If the hops are independent and parallelisable, choose R5 ReWOO. If the task is action-shaped or the path is genuinely unknown, choose R4 ReAct. If the question is single-hop, R1 Zero-Shot CoT is enough. If the sub-questions need retrieval against your own corpus rather than the web, compose Self-Ask with K1 Vanilla RAG instead of with a search engine.
Structure
Compositional question Q
│
▼
┌──────────────────────────────────────────────┐
│ Decomposer (LLM) │
│ "Are follow-up questions needed? Yes." │
│ "Follow up: <sub-question 1>" │
└──────────────────────────────────────────────┘
│
▼
┌──────────────────────────────────────────────┐
│ Sub-question answerer │
│ model recall (Vanilla) │
│ search engine (Self-Ask with Search) │
│ K1 retriever (Self-Ask + RAG) │
│ → "Intermediate answer: <a₁>" │
└──────────────────────────────────────────────┘
│
▼
┌──── more follow-ups? ────┐
│ yes → loop (bounded V9) │
│ no ↓ │
└──────────────────────────┘
│
▼
Composer (LLM) ──▶ "So the final answer is: <A>"
Participants
| Participant | Owns | Input $\to$ Output | Must not |
|---|---|---|---|
| Decomposer (LLM) | producing the next follow-up question given the original question and the intermediate answers so far | Q + (Q₁, a₁) … (Qₖ, aₖ) $\to$ next sub-question Qₖ₊₁ or terminate signal | answer its own follow-up in the same step; the structural value is naming the sub-question before answering it. Conflating the two collapses Self-Ask back into CoT. |
| Sub-question answerer | producing the intermediate answer to one sub-question | Qₖ $\to$ aₖ | be the same call as the Decomposer; even when the same model serves both roles, the prompt must shift so the model is only answering Qₖ, not extending the chain. |
| Tool (search / retriever / calculator) (optional) | sourcing the sub-fact from outside the model | Qₖ $\to$ factual span | be invoked when the answer is already in the model's parametric knowledge with high confidence; calling out for every hop on a single-hop-knowable question wastes budget. |
| Termination check | deciding when no more follow-ups are needed | full Q/A history $\to$ continue / stop | hand control back to the Decomposer indefinitely; this is where V9 Bounded Execution caps the loop. |
| Composer (LLM) | producing the final answer from the intermediate answers | Q + all (Qᵢ, aᵢ) $\to$ A | reopen sub-questions or add unsupported claims; its job is composition, not re-decomposition. |
Five narrow responsibilities. The pattern's reliability comes from the Decomposer / answerer separation: when the same call both grows the chain and fills it in, the model takes shortcuts — guessing the composed answer before all sub-facts are surfaced. Self-Ask's scaffold (Follow up: / Intermediate answer:) is the mechanism that enforces the separation even when one model plays both roles.
Collaborations
The Decomposer receives the compositional question Q and emits the first follow-up Qᵢ under the scaffold Are follow-up questions needed? Yes. Follow up: …. The Sub-question answerer fills the corresponding Intermediate answer: slot — either by the model's own recall (Vanilla variant), by an external search engine (Self-Ask with Search), or by a K1 retrieval call (Self-Ask + RAG). Control returns to the Decomposer, which inspects Q together with the accumulated (Qᵢ, aᵢ) pairs and emits the next follow-up or signals termination by switching to So the final answer is:. The Termination check enforces a hard cap (typically 4–6 hops, via V9) so a miscalibrated Decomposer cannot loop forever. When termination fires, the Composer reads Q and the full sub-Q/A trace and produces the final answer A. The trace itself is the audit artefact — every hop is named, inspectable, and individually re-runnable.
Consequences
Benefits
- Measurably narrows the compositionality gap that scale and CoT alone do not close (Press et al., 2022).

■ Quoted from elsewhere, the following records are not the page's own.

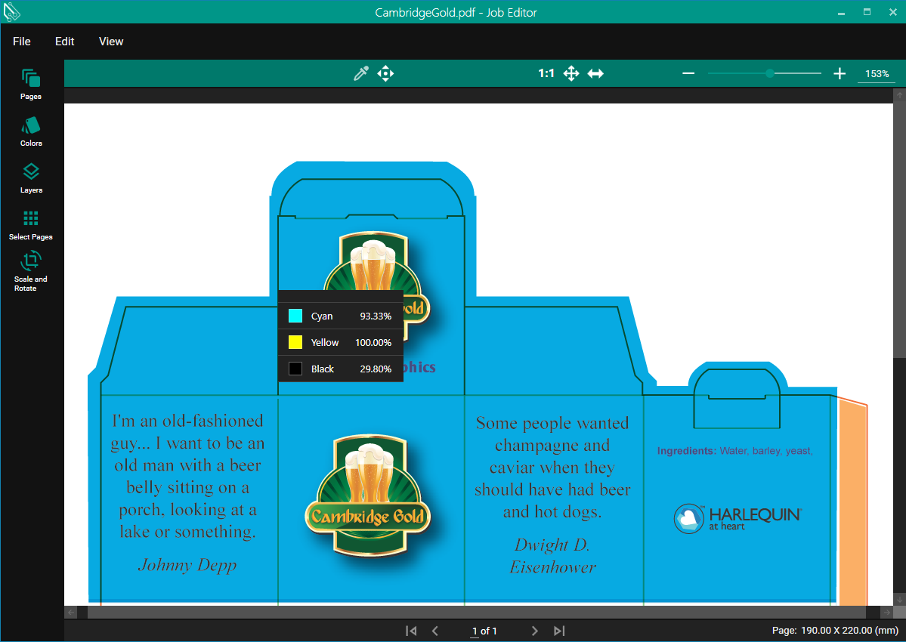Open the Colors panel
Viewport: 906px width, 642px height.
(31, 131)
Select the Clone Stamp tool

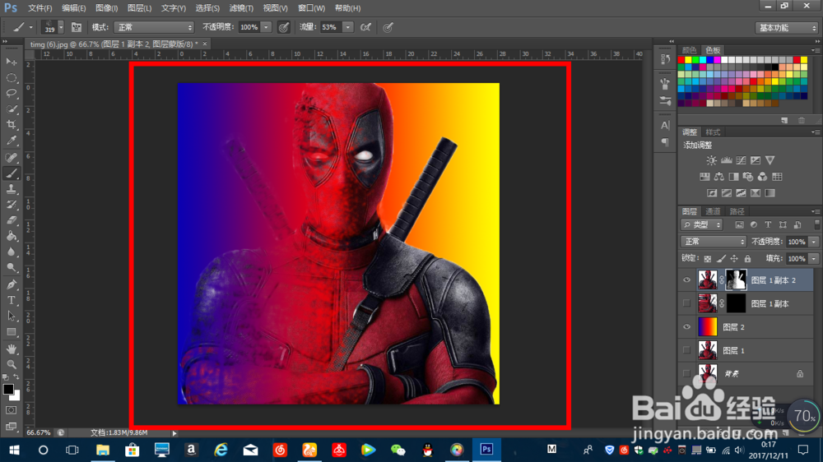click(x=12, y=188)
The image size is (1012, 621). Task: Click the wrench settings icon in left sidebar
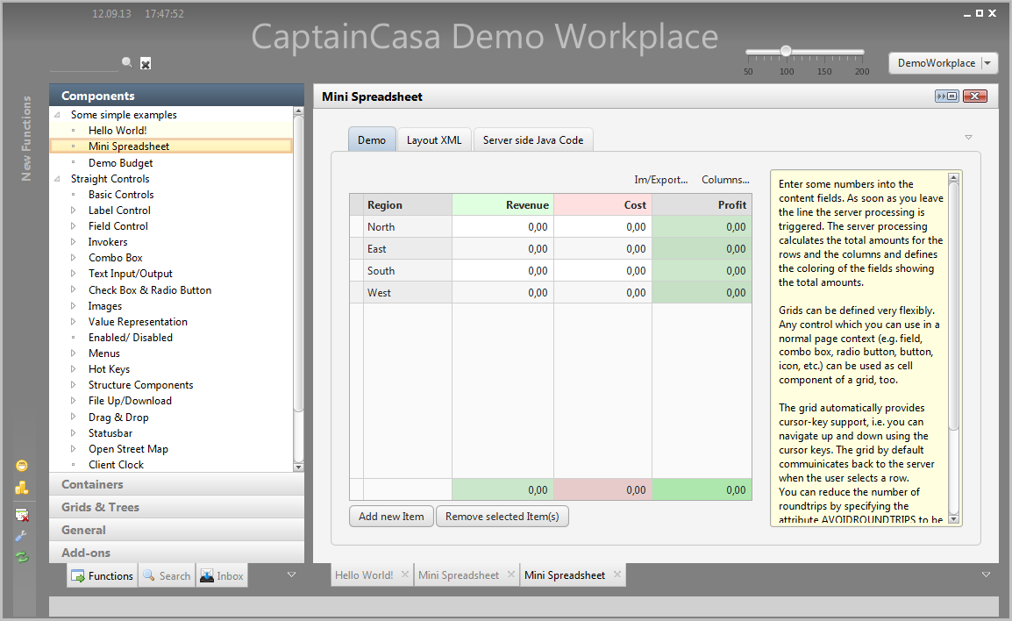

- Sub-questions and intermediate answers are visible — operators can inspect, audit, and re-run any single hop.
- Each sub-question is a clean injection point for a tool, a retriever, or a fact-checker; the scaffold is the canonical pattern for adding search to a multi-hop chain.
- The structure is model-agnostic and tool-agnostic — works with any capable generalist and any "give me the fact for this question" tool.
Costs
- Token cost grows with the number of hops — each hop appends to the accumulated context, growing the KV cache (mechanism 3) so each subsequent LLM call attends over a longer prefix at O(seq_len²) cost (mechanism 2). The growth is super-linear, not linear, once context is substantial. Self-Ask with Search partially mitigates this: the tool returns a compact answer that replaces a long retrieved document.
- Inherently sequential — hop N+1 depends on hop N's answer; cannot be parallelised the way R5 ReWOO can.
- Adds output structure the consumer must parse; downstream code must extract the final answer from the scaffold reliably.
Risks and failure modes
- Wrong decomposition. If the first follow-up names the wrong sub-fact, every later hop inherits the error. The Composer then produces a fluent answer to the wrong question.
- Intermediate-answer hallucination. In the Vanilla variant, the same model that decomposed the question also fills in its own intermediate answers — and may hallucinate them with the same confidence as the original wrong answer. Self-Ask narrows the gap; it does not eliminate it.
- Unbounded recursion. A miscalibrated Decomposer can keep saying
Yesand growing the chain. Without V9 Bounded Execution, easy questions can spin out into ten-hop traces. - Format drift. The scaffold depends on exact tokens (
Follow up:,Intermediate answer:,So the final answer is:). Stronger models sometimes paraphrase; the parser must tolerate small variation or the pipeline silently breaks. - Tool mismatch. Self-Ask with Search assumes the search engine returns short factual answers. Routing the follow-up to a tool that returns documents (rather than answers) requires an extra extraction step or the scaffold collapses.
Implementation Notes
- The exemplars in the prompt do the heavy lifting — use Press et al.'s original four-exemplar template as a starting point; the scaffolding tokens must appear literally in the exemplars or the model will paraphrase them. The canonical Press et al. exemplar block is static across all queries in a domain — the canonical case for provider prefix caching (mechanism 5): a stable prefix above the variable question qualifies for the provider's KV-cache hit at ~10% of normal input token cost. Place the exemplar block at the top of the setup; under Anthropic caching rules a 1024+ token stable prefix reads at ~10% of normal input token cost.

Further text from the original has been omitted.